Armin Baum, Professor für Neues Testament an der FTH in Gießen, legt mit diesem umfangreichen Werk den ersten Teil seiner Einleitung in das Neue Testament vor, das die Evangelien und die Apostelgeschichte umfasst. In einem ausführlichen ersten Teil befasst er sich mit Sprache und Erzählstil der Geschichtsbücher. Nach umfangreichen Vergleichen mit zeitgenössischer und alttestamentlicher Literatur ordnet Baum die Evangelien überzeugend als „Biographien Jesu im alttestamentlich-rabbinischen Stil mit leichten griechisch-römischen Einschlägen“ ein. Hilfreich ist in diesem Zusammenhang auch sein Hinweis, dass die Geschichtsbücher im Kontext des antiken Konzepts von historischer Authentizität gelesen werden müssen. Das kann im Hinblick auf so manche bibelkritische Vorwürfe gar nicht oft genug betont werden, zumal Baum diesen Hinweis mit detaillierten Analysen, etwa zum antiken Gebrauch direkter Rede, untermauert. Soweit Baum zur Klärung der synoptischen Frage die Bedeutung der Gedächtnisleistungen hervorhebt, macht er zwar einerseits die Zuverlässigkeit des Überlieferten plausibel, erklärt aber andererseits: „Einige Aspekte des synoptischen Befundes lassen sich sogar leichter als Gedächtnisfehler als literarkritisch deuten“. Ob das im Hinblick auf die Inspiration und Irrtumslosigkeit der Schrift eine angemessene Redeweise ist?

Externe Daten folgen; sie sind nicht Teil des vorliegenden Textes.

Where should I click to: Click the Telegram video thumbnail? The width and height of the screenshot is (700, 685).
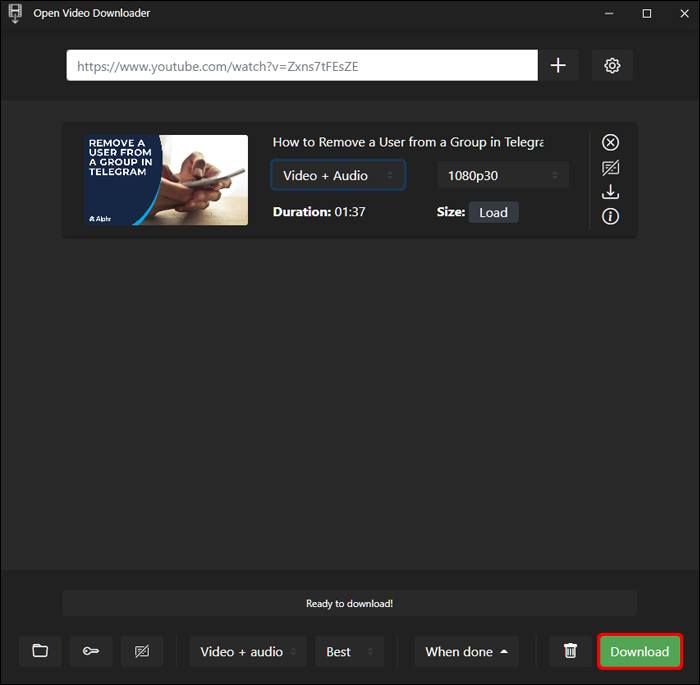166,180
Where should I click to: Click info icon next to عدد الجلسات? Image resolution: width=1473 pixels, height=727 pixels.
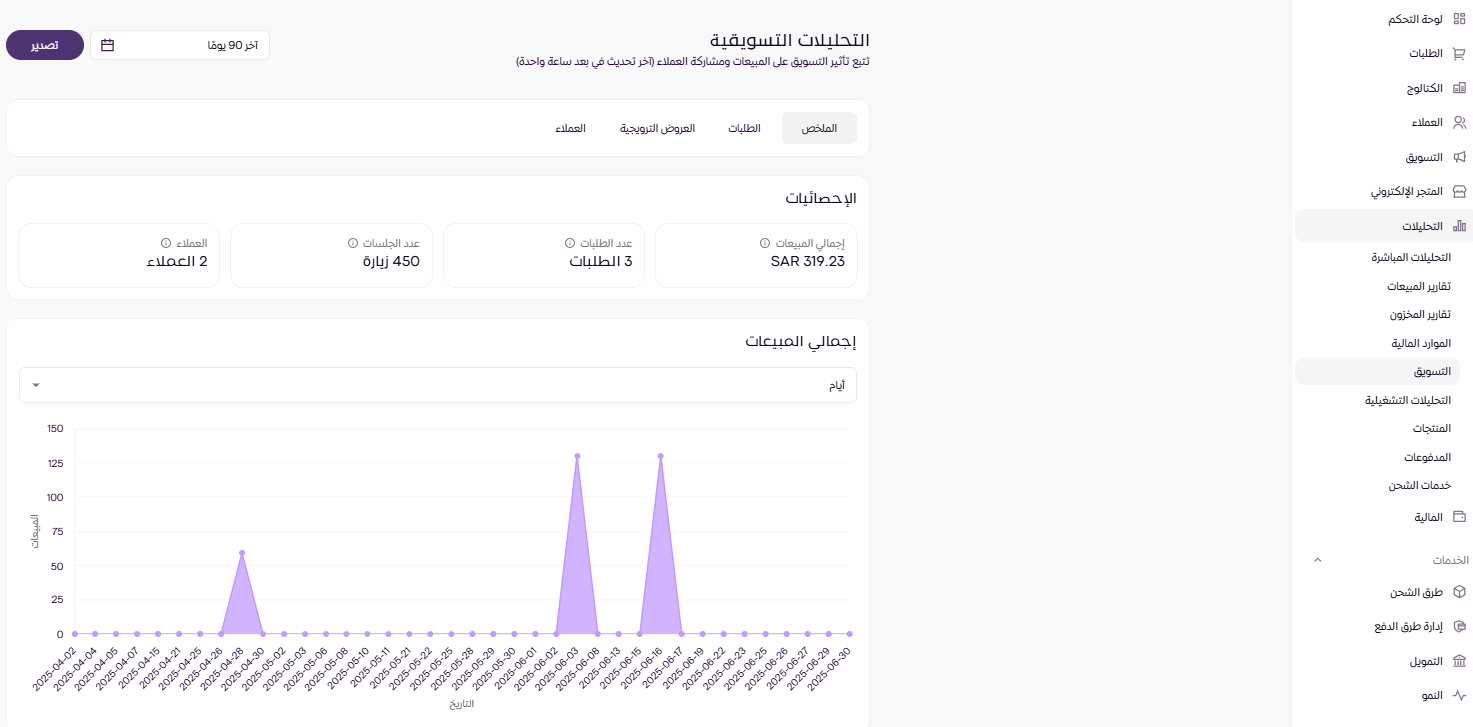click(352, 243)
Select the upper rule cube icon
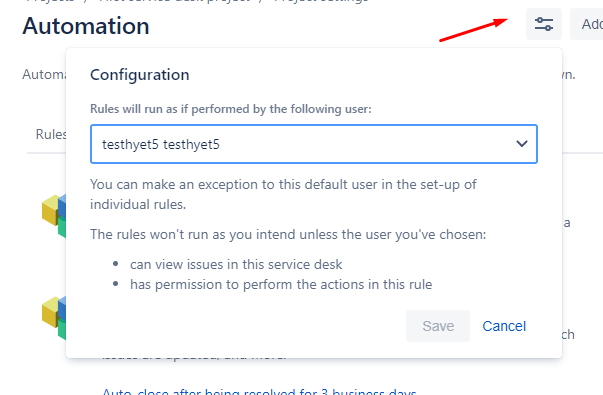The height and width of the screenshot is (395, 603). click(x=54, y=216)
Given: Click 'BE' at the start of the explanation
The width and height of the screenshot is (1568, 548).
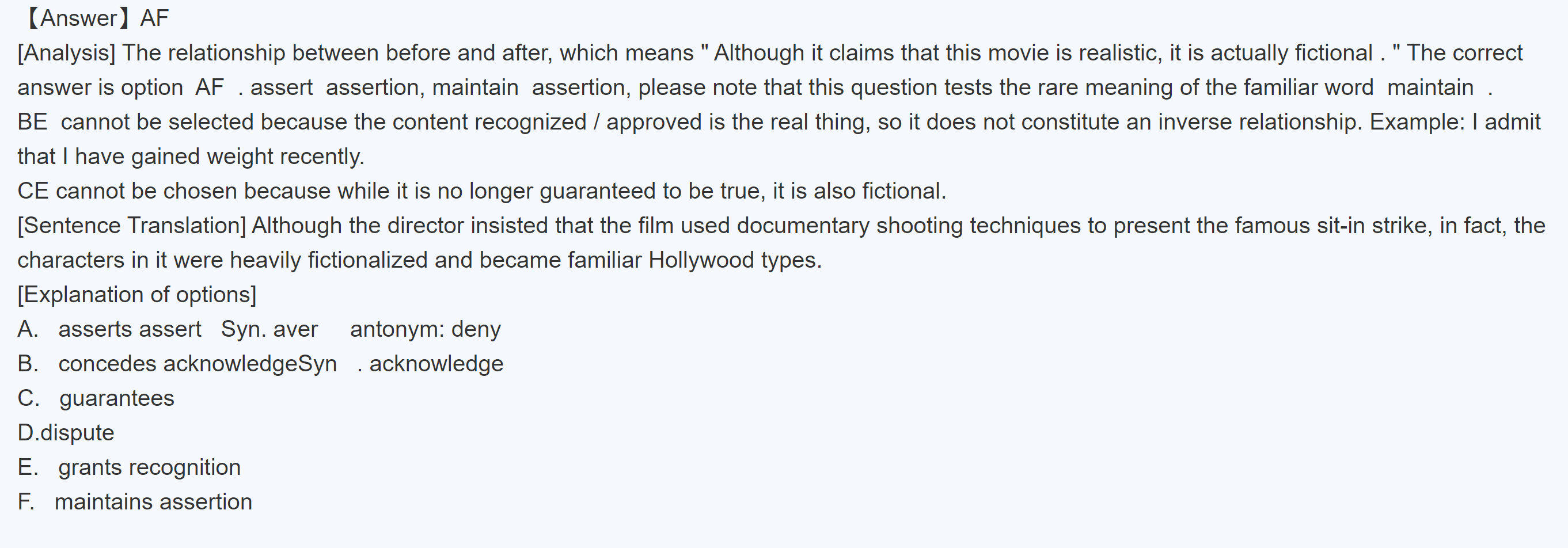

In der speziellen Einleitung befasst sich der Autor mit zahlreichen Einzelfragen, denen er jeweils eigene Kapitel widmet. Beispielhaft seien der semitische Ur-Matthäus, der westliche Text der Apostelgeschichte oder das Papiaszeugnis über den Presbyter Johannes genannt. Hier zeigt sich, dass die traditionellen Annahmen zur Verfasserschaft immer noch vorzuziehen sind. Das zweite Evangelium ordnet Baum Johannes Markus zu, das lukanische Doppelwerk dem Paulusbegleiter Lukas. Einen semitischen Ur-Matthäus hält Baum im Hinblick auf die altkirchlichen Zeugnisse für plausibel. Hinsichtlich der Verfasserschaft des vierten Evangeliums geht Baum davon aus, dass jedenfalls die Kapitel 1-20 auf einen Augenzeugen zurückgehen, wobei interne Indizien und externe Zeugnisse eine Abfassung durch den Apostel Johannes nahelegen. Joh 21 hält er für einen nachträglich durch Johannesschüler oder einen Herausgeber ergänzten Anhang, dessen Inhalt indirekt vom Evangelisten stamme. Das ist an dieser Stelle nicht ganz überzeugend, zumal Baum den „völlig einheitlichen textkritischen Befund“ erwähnt und selbst feststellt, dass dieses Schlusskapitel syntaktisch und lexikalisch zu dem übrigen Evangelium sehr gut passt und allenfalls „kleine Abweichungen“ enthält.
Baum, Armin D. Einleitung in das Neue Testament. Evangelien und Apostelgeschichte. Gießen: Brunnen 2017. 945 S. Hardcover: 70,00 €. ISBN: 978-3-7655-9569-1.
Im Abschlussteil werden übliche Datierungsfragen aufgegriffen. Interessant ist hier das Argument des Autors gegen die Deutung der Vorhersage über die Zerstörung des Tempels als vaticinum ex eventu (Weissagung vom Ereignis her). Hiergegen sprächen die fehlenden historischen Einzelbezüge und „Spannungen“ (ein etwas weitgehender Begriff) zwischen Vorhersage und Ereignis. Im Ergebnis entscheidet sich Baum für eine Datierung der synoptischen Evangelien in den 60er Jahren des 1. Jahrhunderts. Dieser Teil ist eher knapp gehalten, eine Auseinandersetzung mit Ansätzen zur Frühdatierung (etwa auch des Johannesevangeliums) fehlt.
Insgesamt legt Baum eine gelungene Einleitung vor, deren Schwerpunkt in vergleichenden Analysen besteht, während den häufig primär in Einleitungen erörterten Themen (Abfassungsort, Abfassungszeit, Zweck, inhaltliche Schwerpunkte) eher weniger Raum als üblich gegeben wird. Zielgruppe des Werks ist wohl vor allem das Fachpublikum: die zum Teil komplexen Einzelfragen und die ausgiebigen originalsprachlichen Zitate dürften für Laien eher schwerer zugänglich sein. Besonders geeignet ist das Buch als Nachschlagewerk. Es enthält nicht nur ein ausführliches Stellen- und Autorenregister, sondern ist auch nutzerfreundlich gegliedert. Jede einzelne Diskussion enthält eine einleitende Erläuterung der Gliederung des Kapitels, kursivgedruckte Zwischenergebnisse und ein kurzes Fazit. Der durchdachte Aufbau dient so der Nachvollziehbarkeit und dem Verständnis.